• _Written exercise A_:
Why, according to the passage on early decision admissions, are students at under-resourced high schools at a disadvantage? Please answer in one to three sentences.
* begin Extracted text *
Many early decision applicants hail “from well-resourced families or well-resourced schools,” said Judi Robinovitz, founder and co-owner of the test-preparation and academic advising company Score at the Top.

“It is a tremendous disadvantage for kids who go to under-resourced high schools,” Robinovitz said. Counselors at under-resourced high schools may have limited time and large student caseloads, making it “much harder to get information about (non-local) colleges.”

Kahlenberg also highlighted how students who are bound by an early decision acceptance have less flexibility to compare financial aid offers from other universities. Wealthier students in early decision admissions “do not have to worry about comparing financial aid offers from different universities,” he wrote.

Herald poll data and national studies have corroborated these socioeconomic discrepancies. 

But, according to Meneide, because some colleges meet 100% of applicants’ demonstrated financial need, many students don’t have to be concerned with affordability when applying early, she said. 

At Brown, admitted students are guaranteed to have 100% of their demonstrated financial need met by grants.
* end Extracted text *
• _Written exercise B_:
Rewrite the records starting at the first line and ending at the line that contains "coord(40,17)", replacing "title bar" with "window header" and changing nothing else.
* begin Dataset records *
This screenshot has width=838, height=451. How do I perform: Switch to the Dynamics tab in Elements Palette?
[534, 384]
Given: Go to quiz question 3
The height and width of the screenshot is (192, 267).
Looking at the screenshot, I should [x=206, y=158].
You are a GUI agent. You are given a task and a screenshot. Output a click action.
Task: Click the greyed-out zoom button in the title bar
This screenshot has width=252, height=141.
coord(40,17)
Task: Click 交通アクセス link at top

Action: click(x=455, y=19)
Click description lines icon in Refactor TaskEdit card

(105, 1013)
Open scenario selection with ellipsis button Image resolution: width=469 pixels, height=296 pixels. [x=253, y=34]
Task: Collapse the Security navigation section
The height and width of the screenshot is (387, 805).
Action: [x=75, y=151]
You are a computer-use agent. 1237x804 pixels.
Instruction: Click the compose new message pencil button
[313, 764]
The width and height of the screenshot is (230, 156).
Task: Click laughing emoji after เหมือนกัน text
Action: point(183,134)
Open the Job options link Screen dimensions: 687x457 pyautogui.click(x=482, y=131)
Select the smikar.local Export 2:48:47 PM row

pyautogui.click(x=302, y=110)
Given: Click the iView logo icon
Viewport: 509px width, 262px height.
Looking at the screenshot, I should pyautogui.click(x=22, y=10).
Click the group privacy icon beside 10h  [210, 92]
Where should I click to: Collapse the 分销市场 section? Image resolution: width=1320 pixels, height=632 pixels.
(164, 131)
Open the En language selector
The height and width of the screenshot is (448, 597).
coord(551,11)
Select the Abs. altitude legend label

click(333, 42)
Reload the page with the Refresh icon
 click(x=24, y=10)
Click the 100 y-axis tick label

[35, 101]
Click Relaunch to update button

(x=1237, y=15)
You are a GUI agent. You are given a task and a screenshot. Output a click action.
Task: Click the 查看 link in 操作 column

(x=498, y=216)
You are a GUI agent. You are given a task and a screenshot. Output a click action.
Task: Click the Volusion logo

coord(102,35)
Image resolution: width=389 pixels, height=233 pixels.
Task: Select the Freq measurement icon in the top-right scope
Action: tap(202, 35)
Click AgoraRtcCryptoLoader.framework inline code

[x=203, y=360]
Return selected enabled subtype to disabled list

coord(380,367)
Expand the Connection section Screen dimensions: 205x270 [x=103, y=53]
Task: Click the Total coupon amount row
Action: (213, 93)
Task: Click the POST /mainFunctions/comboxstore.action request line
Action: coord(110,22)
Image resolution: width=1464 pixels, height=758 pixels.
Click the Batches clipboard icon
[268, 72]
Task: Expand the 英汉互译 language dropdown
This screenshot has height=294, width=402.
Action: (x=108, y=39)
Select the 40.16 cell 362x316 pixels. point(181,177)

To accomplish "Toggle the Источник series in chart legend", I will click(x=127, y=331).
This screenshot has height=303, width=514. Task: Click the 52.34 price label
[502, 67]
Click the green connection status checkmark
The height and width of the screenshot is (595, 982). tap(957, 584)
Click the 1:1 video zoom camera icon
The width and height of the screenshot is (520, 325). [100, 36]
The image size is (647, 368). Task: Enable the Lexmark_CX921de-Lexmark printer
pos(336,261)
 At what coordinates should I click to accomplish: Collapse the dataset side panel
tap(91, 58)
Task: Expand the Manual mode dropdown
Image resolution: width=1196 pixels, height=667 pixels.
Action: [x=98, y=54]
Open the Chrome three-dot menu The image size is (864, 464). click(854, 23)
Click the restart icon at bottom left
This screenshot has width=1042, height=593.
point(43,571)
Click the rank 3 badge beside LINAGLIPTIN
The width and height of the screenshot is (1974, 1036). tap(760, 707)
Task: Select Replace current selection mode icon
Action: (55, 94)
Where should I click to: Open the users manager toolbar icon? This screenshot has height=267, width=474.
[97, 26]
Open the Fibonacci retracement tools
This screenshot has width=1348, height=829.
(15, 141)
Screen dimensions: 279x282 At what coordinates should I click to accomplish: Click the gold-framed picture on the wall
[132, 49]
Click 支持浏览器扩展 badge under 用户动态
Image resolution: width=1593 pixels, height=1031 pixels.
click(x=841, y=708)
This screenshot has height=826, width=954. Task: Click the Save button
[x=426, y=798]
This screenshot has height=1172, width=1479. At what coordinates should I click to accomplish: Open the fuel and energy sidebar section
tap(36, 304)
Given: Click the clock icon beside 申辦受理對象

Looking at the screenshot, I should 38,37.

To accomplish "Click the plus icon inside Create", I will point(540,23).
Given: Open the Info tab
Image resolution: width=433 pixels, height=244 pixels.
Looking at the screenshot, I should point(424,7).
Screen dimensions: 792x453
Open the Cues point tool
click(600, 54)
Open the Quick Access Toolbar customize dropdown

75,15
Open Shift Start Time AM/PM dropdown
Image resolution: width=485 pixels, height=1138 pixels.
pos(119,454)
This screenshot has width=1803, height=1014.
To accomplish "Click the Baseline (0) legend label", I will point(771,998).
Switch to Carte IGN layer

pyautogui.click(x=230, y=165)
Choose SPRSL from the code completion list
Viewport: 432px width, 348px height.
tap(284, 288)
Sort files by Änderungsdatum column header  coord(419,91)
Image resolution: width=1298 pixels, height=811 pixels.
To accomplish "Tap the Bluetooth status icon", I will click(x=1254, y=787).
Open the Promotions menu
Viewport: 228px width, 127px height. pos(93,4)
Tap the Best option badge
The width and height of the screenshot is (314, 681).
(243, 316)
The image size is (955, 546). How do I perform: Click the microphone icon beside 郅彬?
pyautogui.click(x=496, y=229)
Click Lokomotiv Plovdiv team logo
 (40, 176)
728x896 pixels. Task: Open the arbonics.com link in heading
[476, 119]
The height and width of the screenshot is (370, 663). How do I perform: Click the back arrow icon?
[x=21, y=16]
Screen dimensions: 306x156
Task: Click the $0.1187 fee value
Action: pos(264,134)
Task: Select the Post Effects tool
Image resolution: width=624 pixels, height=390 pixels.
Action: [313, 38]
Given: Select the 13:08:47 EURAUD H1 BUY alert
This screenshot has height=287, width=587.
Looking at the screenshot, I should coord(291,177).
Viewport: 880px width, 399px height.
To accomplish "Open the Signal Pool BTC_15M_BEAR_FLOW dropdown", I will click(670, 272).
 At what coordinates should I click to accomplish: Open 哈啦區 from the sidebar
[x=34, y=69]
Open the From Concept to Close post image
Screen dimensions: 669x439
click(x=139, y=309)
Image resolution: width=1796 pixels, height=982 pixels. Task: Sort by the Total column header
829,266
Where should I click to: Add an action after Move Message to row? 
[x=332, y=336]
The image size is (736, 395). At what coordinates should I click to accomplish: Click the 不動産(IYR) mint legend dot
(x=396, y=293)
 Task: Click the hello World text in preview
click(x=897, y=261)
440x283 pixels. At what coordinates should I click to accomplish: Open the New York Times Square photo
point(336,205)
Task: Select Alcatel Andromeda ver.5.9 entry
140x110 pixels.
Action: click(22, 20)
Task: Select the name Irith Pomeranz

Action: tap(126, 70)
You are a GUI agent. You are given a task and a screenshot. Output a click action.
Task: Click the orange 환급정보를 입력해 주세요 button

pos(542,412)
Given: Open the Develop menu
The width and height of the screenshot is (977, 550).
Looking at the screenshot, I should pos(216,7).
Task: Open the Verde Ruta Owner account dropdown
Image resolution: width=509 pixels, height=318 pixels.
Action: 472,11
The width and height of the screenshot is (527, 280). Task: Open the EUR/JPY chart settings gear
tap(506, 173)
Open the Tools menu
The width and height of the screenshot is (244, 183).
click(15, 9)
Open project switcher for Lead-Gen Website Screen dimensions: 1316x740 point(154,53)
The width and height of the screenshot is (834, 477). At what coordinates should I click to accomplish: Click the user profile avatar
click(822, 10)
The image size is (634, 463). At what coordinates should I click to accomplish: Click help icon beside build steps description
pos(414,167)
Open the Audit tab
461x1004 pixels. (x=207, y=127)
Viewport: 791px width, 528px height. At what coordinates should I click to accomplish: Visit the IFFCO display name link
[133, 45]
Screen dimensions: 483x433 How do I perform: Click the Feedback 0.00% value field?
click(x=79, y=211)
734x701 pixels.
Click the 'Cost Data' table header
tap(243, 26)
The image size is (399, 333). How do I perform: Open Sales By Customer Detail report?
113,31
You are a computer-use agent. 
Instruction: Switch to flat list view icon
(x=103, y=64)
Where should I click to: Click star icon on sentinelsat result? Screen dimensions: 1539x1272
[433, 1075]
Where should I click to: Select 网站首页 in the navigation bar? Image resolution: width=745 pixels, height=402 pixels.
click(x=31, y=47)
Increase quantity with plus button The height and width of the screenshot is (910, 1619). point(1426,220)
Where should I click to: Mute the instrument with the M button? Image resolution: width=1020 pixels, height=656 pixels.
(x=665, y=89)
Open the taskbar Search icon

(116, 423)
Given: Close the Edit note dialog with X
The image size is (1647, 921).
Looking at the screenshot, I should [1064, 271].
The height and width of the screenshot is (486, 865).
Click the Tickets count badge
* end Dataset records *
• _Expected output A_:
Counselors at under-resourced high schools may have limited time and large student caseloads. That makes it much harder for their students to get information about colleges outside their area.

• _Expected output B_:
This screenshot has width=838, height=451. How do I perform: Switch to the Dynamics tab in Elements Palette?
[534, 384]
Given: Go to quiz question 3
The height and width of the screenshot is (192, 267).
Looking at the screenshot, I should [x=206, y=158].
You are a GUI agent. You are given a task and a screenshot. Output a click action.
Task: Click the greyed-out zoom button in the window header
This screenshot has width=252, height=141.
coord(40,17)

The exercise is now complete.